With that in mind, let’s listen to this next section.

This section is heavily influenced by klezmer music, a musical tradition of Ashkenazi Jews of Eastern Europe. Mahler was raised Jewish, so he was undoubtedly exposed to this music growing up. However, Mahler’s dream was to become music director of the Vienna State Opera, and by law, Jews were forbidden from holding that post.

While we’re on the topic of wanting what you can’t have, let’s focus on these ending bars of the funeral march. This is a quote from Mahler’s earlier “Songs of a Wayfarer.”

The song, titled “The Two Blue Eyes of my Beloved,” is a lament over how much grief two blue eyes can cause. Let’s listen to Thomas Hampson and the Vienna Philharmonic.

“O blue eyes, why did you look on me?

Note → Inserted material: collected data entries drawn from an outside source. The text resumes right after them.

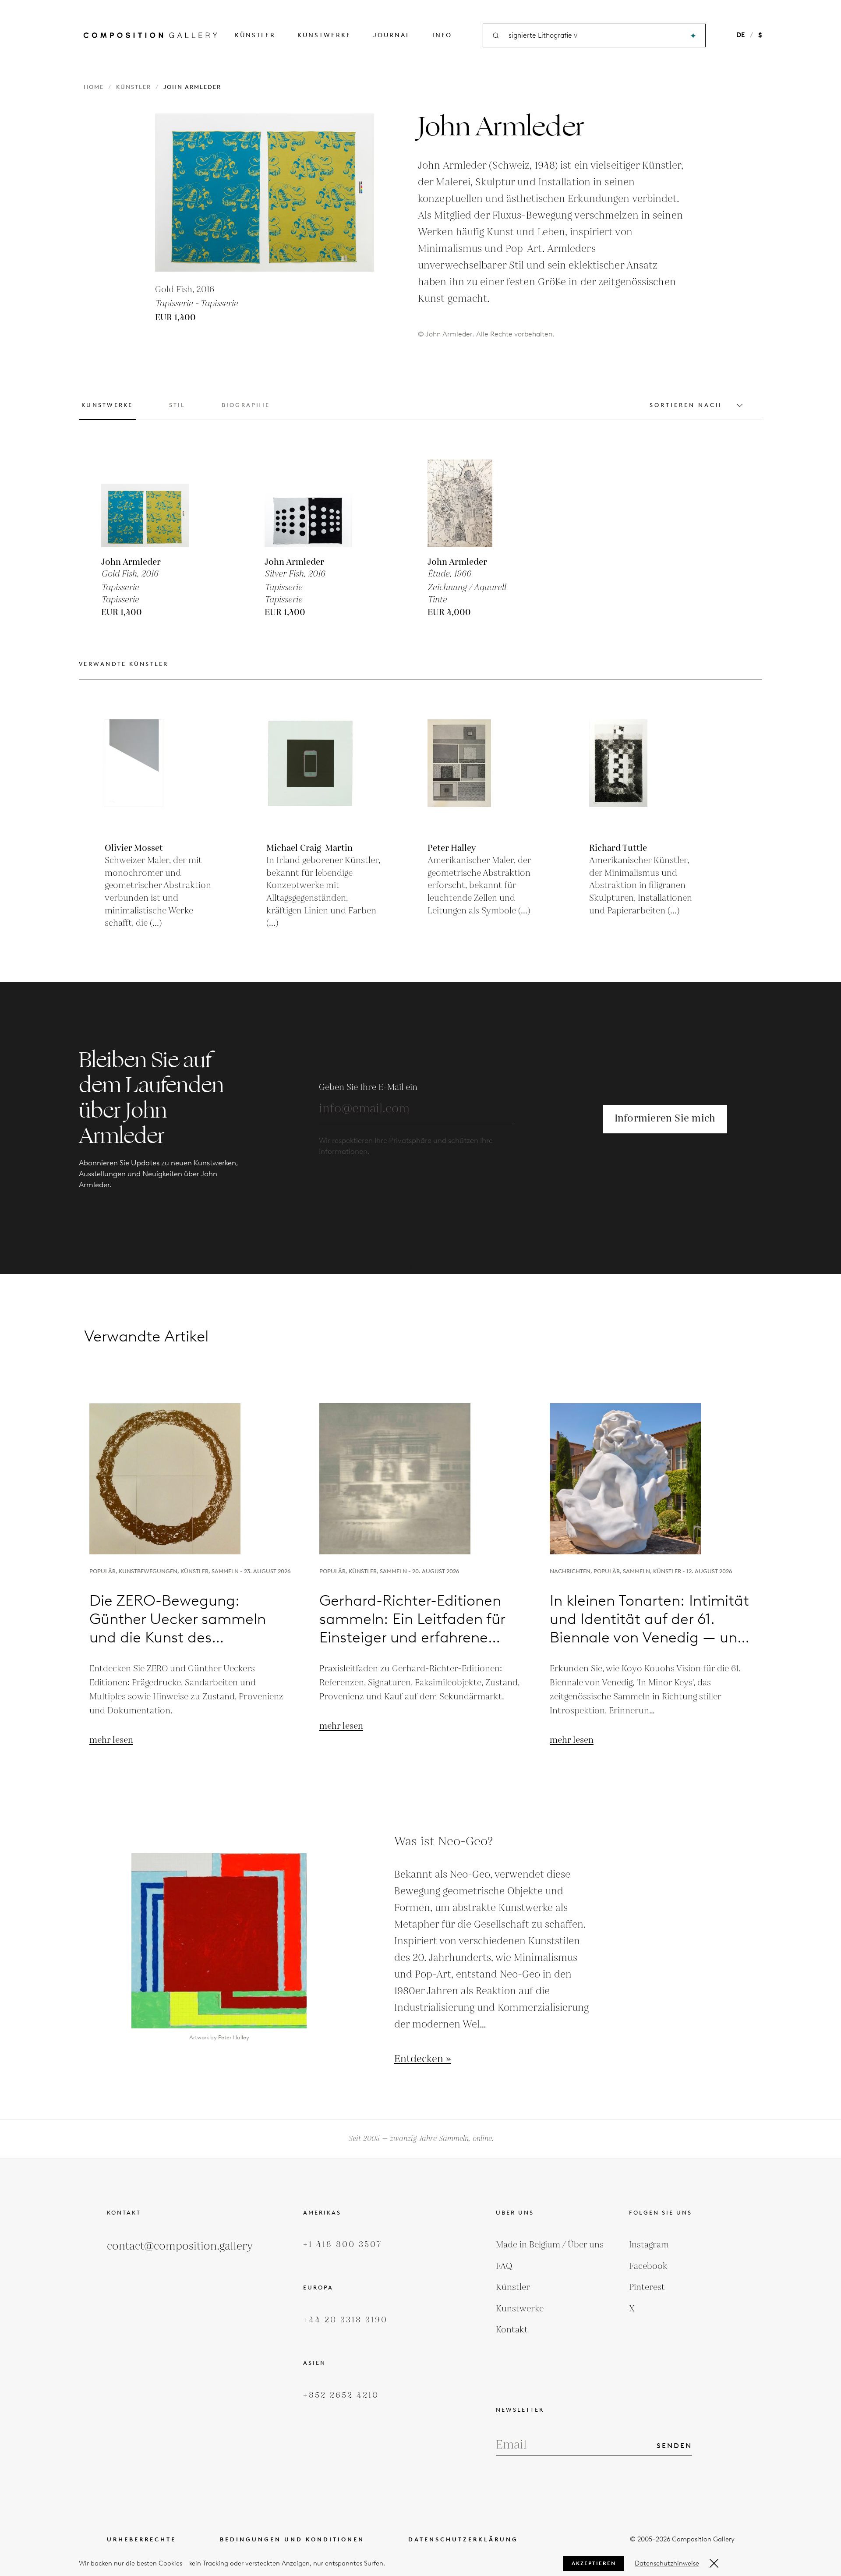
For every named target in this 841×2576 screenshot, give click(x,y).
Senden (674, 2446)
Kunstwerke (324, 35)
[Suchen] (693, 35)
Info (442, 35)
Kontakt (512, 2330)
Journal (391, 35)
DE (740, 35)
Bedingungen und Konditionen (292, 2539)
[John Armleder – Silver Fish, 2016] (308, 503)
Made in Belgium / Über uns (550, 2245)
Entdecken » (422, 2059)
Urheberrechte (141, 2539)
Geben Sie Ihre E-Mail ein (368, 1087)
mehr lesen (111, 1740)
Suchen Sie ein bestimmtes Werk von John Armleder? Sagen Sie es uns (420, 1268)
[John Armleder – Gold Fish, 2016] (145, 503)
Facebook (648, 2266)
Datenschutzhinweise (667, 2563)
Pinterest (647, 2287)
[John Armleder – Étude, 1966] (471, 503)
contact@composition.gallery (180, 2246)
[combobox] (595, 36)
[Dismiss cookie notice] (714, 2563)
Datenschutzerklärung (463, 2539)
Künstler (255, 35)
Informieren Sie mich (665, 1118)
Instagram (649, 2245)
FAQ (504, 2266)
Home (94, 87)
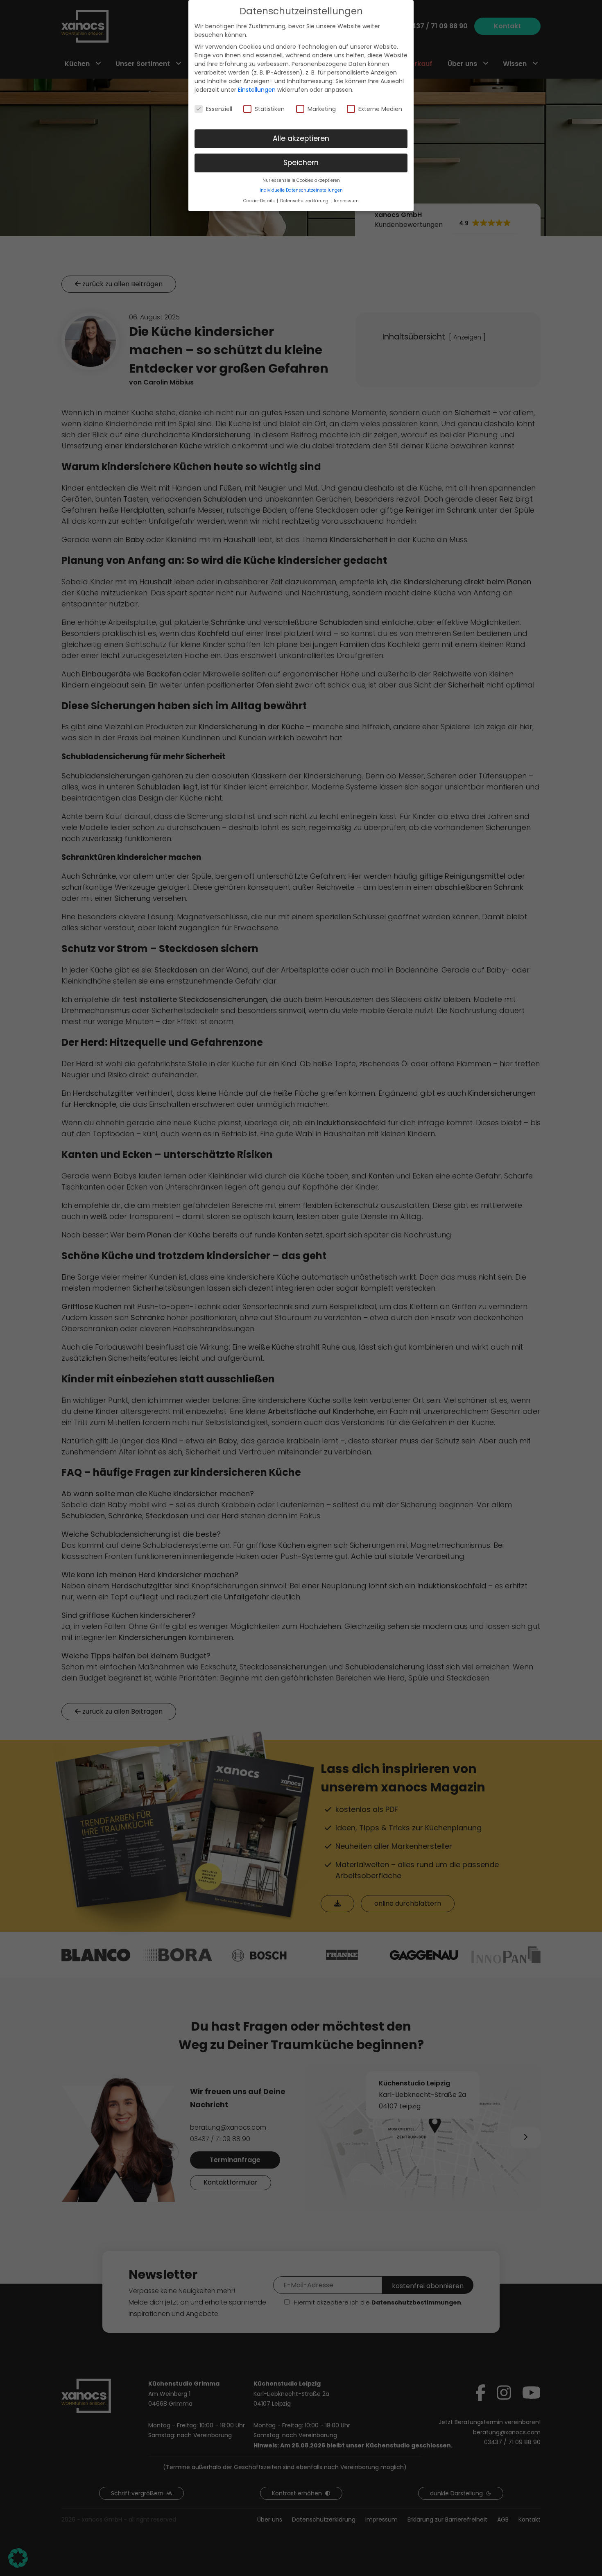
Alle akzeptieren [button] (301, 138)
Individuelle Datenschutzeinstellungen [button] (301, 190)
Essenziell (219, 109)
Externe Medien (380, 109)
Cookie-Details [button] (259, 201)
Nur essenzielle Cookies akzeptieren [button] (301, 180)
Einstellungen (257, 90)
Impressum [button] (346, 201)
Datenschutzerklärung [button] (305, 201)
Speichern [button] (301, 162)
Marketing (322, 109)
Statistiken (270, 109)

Grief and sorrow shall now be mine forever!”

Lamenting over the blue eyes of someone who wants nothing to do with you. Almost like animals lamenting the death of a hunter.

Mahler was eventually allowed to become music director of the Vienna State Opera on the condition that he convert to Catholicism. He converted, and held the position for 10 years before being forced out by anti - semitism.

Mahler’s Vienna wasn’t Nazi Vienna, but the underlying current of hate was there. Karl Lueger tapped into it for political gain, and Mahler briefly avoided it by converting, but it soon came back and showed him the door.

For Jews in Vienna, even when they were at the funeral of the hunter, the question had to be, and still is, “are you sleeping?” “Dormez vous?”